When it comes to the Constitution’s Taxing and Spending Power, South Dakota v. Dole (1987) gives Congress the power to withhold funds to states.
Here’s the simple facts of South Dakota v. Dole. In connection with U.S. Code, Title 23, Chapter 1, section 158, South Dakota v. Dole dealt with the constitutionality of the National Minimum Drinking Age Act, which Congress passed. Congress prohibited states from selling alcohol to people under 21 years of age. If states like South Dakota (Petitioner) violated this Act, Elizabeth Dole, Secretary of Transportation, would withhold highway funds.
Before the Supreme Court, here’s the issue in Dole: Can Congress withhold highway funds if states do not adopt the uniform 21-year-old drinking age?
This case set the following rule: Under the Taxing and Spending power clause of the constitution, Congress’ non-coercive financial incentives are constitutional on states.
In a majority decision of 7 to 2, Justice Rehnquist delivered the majority opinion. In regards to the federal law, Rehnquist discussed the spending power rule. First, he said the federal spending must promote the general welfare. Second, set conditions on states must be clear. Third, the conditions placed on states must be related to the federal interest in particular projects or programs. Fourth, the condition can’t be unconstitutional on the states. Finally, the condition can’t be coercive to the states.

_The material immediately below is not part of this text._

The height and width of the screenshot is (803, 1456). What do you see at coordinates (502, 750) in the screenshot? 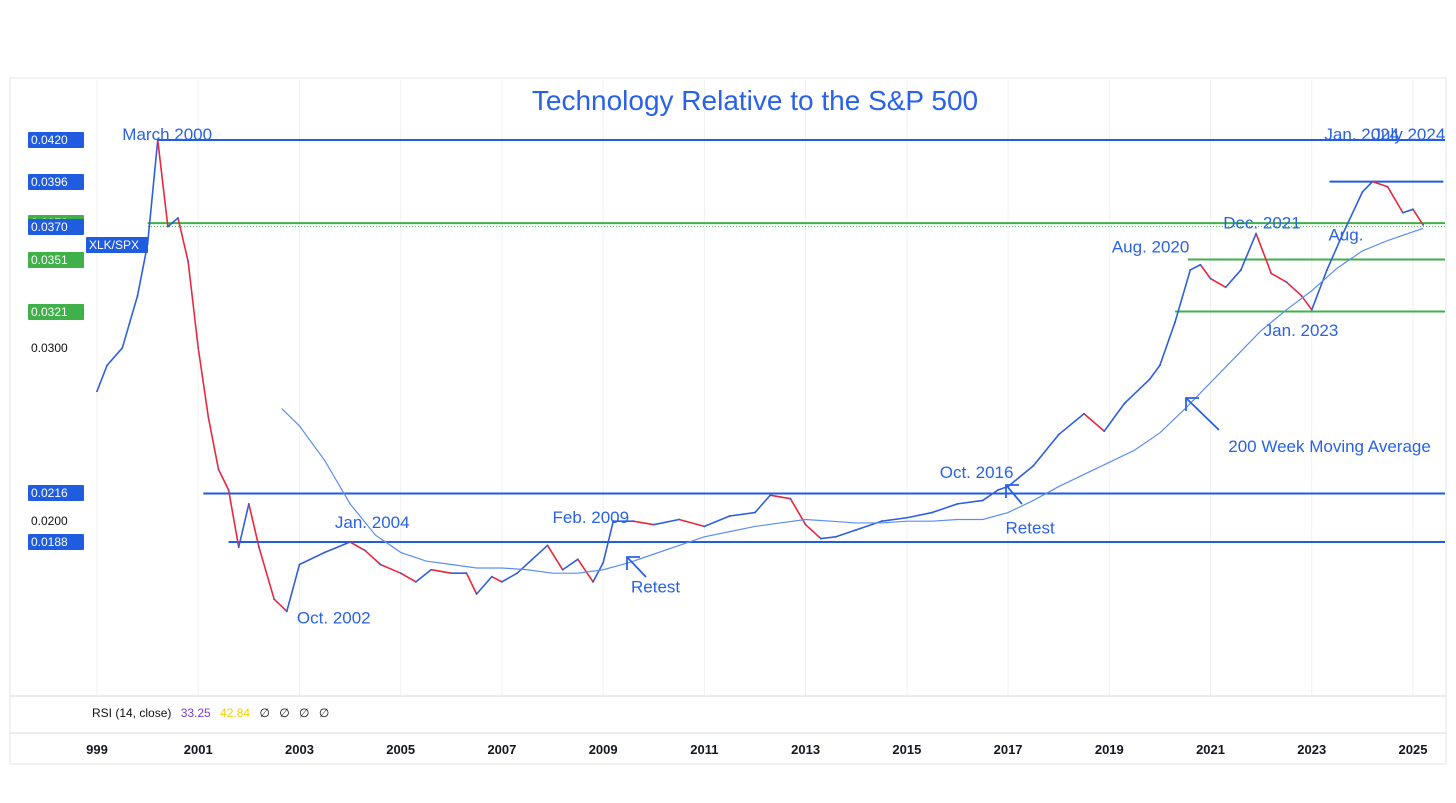
I see `x-tick-label-4: 2007` at bounding box center [502, 750].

Justice Sandra Day O’Connor had an interesting dissent. First, O’Connor said states have their own power to set the state drinking age under the 21 Amendment (omitted from some law books). Second, she said this law wasn’t a condition because Congress is actually regulating the state’s drinking age. Third, she said this law is too coercive for states. Essentially, O’Connor was skeptical of federal power in her dissent.

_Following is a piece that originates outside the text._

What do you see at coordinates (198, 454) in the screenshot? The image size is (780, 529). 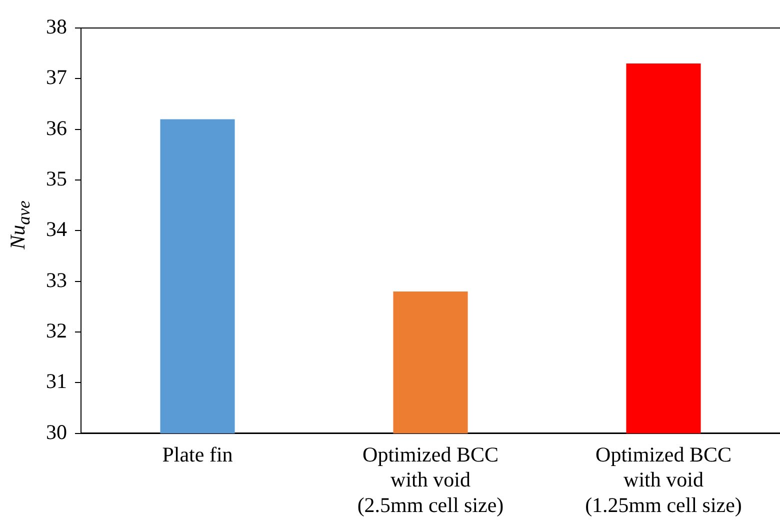 I see `x-tick-label: Plate fin` at bounding box center [198, 454].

Ironically, the issue of the spending power would surface in NFIB v. Sebelius. In this case, the court said states do not have to adopt the Medicaid expansion; therefore, states don’t lose any federal funding. That being said, 50 states have adopted the Medicaid expansion.

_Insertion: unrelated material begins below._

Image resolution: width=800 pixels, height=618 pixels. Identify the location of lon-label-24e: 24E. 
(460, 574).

To date, the Supreme Court hasn’t taken up the issue of a crossed line on spending power cases. In McCulloch v. Maryland, over a 198 years ago, Justice John Marshall suggested that there might be a limit that’s not consistent with the spirit of the constitution. Furthermore, NFIB v. Sebelius said a law that intrudes on a state’s sovereignty isn’t proper. Nevertheless, in Dole, the court punted on where a line is drawn.
In the end, Dole said Congress can withhold funds to states because it’s constitutional under the Taxing and Spending power. However, South Dakota v. Dole begs the following question: When does withholding state funds become too coercive? Currently, this issue is live before the Supreme Court in the sanctuary city cases.